Output details
35 - Music, Drama, Dance and Performing Arts
Royal Academy of Music
Mozart Piano Sonatas (complete)
In pedagogy these works are used as training ground for decoding, and learning reflex responses to, the standard figurations of Viennese Classical music, engendering a 'binary' attitude to articulation and pulse in performances that rarely move beyond 'received style'. This recording challenges these reception stereotypes by characterising these undervalued works foremost as abundantly colourful, and with intense nervous energy in faster movements.
Conceived for the delicate fortepiano, Mozart's sonatas use relatively sparse textures which are treated with excessive restraint on robust modern grand pianos, inevitably producing precious, saccharine sonorities that project the music as no more than 'antique' art objects.

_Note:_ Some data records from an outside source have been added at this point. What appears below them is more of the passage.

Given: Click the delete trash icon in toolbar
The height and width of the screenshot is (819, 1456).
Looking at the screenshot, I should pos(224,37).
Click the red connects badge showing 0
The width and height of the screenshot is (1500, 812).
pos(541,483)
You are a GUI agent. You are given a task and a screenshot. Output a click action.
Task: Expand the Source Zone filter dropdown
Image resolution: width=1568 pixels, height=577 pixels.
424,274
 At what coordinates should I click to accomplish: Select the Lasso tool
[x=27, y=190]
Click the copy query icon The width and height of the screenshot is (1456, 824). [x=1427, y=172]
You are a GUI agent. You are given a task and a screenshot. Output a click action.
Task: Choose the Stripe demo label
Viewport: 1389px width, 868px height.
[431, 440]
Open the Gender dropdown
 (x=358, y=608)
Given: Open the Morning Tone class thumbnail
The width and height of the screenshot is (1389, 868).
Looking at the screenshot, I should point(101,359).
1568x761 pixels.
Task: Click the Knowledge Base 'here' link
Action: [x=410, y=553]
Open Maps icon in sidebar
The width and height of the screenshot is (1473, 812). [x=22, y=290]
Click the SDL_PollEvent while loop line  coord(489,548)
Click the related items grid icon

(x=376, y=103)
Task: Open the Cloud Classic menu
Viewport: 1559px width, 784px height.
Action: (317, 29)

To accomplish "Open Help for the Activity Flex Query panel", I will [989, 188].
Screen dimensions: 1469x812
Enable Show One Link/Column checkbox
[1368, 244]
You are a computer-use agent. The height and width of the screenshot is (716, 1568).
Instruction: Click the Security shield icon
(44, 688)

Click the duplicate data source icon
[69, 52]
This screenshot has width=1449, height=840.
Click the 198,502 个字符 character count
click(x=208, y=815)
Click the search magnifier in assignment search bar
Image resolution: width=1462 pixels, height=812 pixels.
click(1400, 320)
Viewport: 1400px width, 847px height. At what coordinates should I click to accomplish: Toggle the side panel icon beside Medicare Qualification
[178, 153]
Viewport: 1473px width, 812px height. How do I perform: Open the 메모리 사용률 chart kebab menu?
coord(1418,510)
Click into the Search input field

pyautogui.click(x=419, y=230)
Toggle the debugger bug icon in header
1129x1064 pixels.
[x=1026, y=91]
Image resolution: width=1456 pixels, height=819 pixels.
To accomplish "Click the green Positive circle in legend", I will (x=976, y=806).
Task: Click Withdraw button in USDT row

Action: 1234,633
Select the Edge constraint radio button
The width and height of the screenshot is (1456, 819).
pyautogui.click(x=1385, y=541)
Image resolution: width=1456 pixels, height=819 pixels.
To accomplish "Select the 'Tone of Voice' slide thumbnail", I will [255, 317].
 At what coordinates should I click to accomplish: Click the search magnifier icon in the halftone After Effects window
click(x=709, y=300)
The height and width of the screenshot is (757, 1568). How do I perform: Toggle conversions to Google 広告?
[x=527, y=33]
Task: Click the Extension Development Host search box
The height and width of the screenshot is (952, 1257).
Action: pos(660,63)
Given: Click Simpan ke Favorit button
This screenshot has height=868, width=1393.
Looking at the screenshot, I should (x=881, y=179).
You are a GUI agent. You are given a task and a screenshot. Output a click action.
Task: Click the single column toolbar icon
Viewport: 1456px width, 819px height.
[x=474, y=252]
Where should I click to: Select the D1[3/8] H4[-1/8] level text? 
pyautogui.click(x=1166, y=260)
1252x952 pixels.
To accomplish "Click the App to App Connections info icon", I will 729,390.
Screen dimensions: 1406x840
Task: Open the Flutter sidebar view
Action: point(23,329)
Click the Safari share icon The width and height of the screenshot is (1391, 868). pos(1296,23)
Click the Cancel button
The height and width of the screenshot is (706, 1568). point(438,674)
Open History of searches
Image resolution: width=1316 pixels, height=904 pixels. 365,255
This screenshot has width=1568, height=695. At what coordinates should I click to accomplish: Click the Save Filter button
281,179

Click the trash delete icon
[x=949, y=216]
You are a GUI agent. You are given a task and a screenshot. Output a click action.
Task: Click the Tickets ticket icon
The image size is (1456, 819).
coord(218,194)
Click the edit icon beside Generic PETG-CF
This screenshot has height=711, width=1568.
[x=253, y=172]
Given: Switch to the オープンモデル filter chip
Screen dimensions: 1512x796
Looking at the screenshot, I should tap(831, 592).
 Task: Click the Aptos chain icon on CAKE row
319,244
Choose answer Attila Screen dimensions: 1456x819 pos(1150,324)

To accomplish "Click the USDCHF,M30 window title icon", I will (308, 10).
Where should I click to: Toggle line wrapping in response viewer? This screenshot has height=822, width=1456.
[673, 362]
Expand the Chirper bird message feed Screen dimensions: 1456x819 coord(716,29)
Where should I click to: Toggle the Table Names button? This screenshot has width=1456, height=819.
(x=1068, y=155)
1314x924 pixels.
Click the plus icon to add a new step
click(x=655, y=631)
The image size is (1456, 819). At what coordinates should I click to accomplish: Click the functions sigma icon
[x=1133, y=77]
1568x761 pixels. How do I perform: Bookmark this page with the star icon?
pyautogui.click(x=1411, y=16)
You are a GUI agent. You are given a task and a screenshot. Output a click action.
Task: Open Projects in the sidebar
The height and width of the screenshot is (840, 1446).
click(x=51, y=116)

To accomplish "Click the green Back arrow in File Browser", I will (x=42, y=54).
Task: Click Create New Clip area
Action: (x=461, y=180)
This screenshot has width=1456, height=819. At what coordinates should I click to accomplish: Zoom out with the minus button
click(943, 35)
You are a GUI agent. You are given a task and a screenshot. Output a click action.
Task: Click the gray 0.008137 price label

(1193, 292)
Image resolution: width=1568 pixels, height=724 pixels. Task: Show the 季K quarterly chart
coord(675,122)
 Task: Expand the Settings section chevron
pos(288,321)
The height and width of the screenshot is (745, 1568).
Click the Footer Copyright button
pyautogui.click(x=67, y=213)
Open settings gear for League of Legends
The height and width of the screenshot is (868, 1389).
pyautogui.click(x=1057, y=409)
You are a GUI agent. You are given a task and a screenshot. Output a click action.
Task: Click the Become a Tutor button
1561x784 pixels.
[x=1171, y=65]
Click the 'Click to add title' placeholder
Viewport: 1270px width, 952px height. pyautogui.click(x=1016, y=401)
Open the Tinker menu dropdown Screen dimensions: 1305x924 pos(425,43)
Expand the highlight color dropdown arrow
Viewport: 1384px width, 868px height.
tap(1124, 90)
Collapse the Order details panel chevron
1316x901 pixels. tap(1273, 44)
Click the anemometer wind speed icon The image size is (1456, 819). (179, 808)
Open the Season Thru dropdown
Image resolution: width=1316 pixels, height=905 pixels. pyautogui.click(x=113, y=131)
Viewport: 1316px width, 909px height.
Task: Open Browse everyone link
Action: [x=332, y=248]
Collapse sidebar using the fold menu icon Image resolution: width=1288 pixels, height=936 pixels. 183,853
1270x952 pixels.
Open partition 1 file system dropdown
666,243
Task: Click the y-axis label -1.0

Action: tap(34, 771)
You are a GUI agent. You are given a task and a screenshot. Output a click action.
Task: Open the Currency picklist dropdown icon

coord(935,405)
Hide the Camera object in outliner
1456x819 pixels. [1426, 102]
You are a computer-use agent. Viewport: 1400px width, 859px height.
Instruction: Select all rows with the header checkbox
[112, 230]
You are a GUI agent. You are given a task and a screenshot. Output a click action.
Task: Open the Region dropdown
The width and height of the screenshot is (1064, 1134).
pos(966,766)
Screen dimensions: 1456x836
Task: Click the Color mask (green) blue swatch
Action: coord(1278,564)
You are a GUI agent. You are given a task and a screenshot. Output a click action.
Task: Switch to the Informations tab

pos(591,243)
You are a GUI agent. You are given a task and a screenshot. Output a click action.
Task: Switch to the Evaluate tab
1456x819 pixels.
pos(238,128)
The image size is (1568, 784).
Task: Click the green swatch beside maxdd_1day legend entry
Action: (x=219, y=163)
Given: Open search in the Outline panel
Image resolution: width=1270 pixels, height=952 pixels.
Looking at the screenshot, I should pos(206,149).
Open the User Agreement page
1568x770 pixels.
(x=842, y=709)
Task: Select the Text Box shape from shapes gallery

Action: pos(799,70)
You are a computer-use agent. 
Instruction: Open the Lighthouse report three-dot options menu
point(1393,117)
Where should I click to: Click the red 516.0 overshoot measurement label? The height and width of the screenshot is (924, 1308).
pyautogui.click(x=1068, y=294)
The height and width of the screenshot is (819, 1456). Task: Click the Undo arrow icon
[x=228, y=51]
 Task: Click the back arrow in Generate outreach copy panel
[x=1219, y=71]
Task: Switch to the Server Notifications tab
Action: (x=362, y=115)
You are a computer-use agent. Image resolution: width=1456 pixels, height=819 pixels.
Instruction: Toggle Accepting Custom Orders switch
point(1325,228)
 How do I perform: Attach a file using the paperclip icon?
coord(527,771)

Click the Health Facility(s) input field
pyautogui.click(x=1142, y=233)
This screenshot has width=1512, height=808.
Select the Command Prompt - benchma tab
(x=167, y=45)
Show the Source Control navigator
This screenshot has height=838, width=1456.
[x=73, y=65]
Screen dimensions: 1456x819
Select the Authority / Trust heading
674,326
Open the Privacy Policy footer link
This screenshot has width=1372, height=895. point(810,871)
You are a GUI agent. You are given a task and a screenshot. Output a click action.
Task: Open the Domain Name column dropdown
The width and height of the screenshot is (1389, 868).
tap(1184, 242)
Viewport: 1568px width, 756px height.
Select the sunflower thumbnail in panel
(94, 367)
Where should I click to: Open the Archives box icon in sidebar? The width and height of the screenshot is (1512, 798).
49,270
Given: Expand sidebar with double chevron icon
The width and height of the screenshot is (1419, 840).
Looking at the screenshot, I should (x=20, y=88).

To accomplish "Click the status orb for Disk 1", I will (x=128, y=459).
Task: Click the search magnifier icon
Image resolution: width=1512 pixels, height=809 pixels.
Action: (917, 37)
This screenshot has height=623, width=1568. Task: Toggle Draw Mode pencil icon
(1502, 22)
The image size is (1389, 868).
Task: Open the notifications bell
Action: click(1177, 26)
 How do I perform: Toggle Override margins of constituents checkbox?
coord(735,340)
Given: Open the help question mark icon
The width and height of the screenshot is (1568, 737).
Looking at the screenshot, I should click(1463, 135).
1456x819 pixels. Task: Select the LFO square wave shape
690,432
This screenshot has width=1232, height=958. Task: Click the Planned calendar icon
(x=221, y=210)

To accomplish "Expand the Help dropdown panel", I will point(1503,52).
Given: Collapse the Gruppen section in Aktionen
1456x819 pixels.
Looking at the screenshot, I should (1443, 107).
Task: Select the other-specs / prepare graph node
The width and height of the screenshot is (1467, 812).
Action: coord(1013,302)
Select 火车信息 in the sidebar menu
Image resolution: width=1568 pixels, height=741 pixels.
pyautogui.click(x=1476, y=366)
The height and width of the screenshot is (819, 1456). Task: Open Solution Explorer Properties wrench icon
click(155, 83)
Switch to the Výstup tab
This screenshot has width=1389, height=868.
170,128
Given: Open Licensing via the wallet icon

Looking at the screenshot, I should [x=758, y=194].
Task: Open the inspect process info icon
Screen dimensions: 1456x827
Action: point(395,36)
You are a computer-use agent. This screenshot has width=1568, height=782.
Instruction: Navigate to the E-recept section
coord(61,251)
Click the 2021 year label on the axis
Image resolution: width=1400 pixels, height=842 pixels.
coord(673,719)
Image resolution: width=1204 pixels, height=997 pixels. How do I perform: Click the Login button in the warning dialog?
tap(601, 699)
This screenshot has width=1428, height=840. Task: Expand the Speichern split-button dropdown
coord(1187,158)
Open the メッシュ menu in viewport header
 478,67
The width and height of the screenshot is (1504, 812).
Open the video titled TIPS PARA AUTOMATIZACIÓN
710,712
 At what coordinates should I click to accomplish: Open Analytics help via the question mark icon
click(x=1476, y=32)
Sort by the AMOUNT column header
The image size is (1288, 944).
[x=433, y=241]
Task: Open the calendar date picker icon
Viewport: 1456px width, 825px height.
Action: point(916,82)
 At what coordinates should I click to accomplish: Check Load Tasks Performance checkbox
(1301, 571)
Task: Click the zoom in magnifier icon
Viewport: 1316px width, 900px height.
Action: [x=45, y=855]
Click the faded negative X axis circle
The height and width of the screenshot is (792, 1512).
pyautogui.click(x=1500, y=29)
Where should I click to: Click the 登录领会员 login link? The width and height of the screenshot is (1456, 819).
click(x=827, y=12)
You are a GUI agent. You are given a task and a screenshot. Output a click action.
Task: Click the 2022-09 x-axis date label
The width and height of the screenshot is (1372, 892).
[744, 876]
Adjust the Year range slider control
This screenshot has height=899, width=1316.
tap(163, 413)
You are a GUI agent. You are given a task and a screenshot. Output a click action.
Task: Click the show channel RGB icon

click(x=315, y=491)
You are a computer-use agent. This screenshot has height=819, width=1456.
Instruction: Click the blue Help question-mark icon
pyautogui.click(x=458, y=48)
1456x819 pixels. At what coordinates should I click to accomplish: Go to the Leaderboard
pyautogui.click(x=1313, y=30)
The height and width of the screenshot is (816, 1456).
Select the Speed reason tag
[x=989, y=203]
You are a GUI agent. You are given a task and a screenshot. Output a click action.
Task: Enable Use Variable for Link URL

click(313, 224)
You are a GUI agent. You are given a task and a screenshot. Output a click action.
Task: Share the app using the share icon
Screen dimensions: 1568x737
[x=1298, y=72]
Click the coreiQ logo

The facile reading of Mozart as the epitome of elegance consistently engenders performing of the supposed beauty of the music rather than of the supposed character or feeling in the music.
These works are unique as a one-instrument cycle where Mozart cannot literally personify instruments in relation to each other – crucial to his other work. On the solo fortepiano he does this metaphorically through sensitive exploitation of characteristics of sonorities and registers. Since these characteristics are largely lost on the modern piano, it is only by referencing rich 19th-century means of voicing, pedalling, accentuation, articulation and 'singing' that one can render viscerally the instrumental and vocal textures and characters that Mozart conjures. Thus pianistic readings with considerably more dramatic potential become more possible than is usual. This broader palette enables possibilities of free association and spontaneity in direct contrast to the controlled reflexive, supposedly 'stylish', piano performances so common now.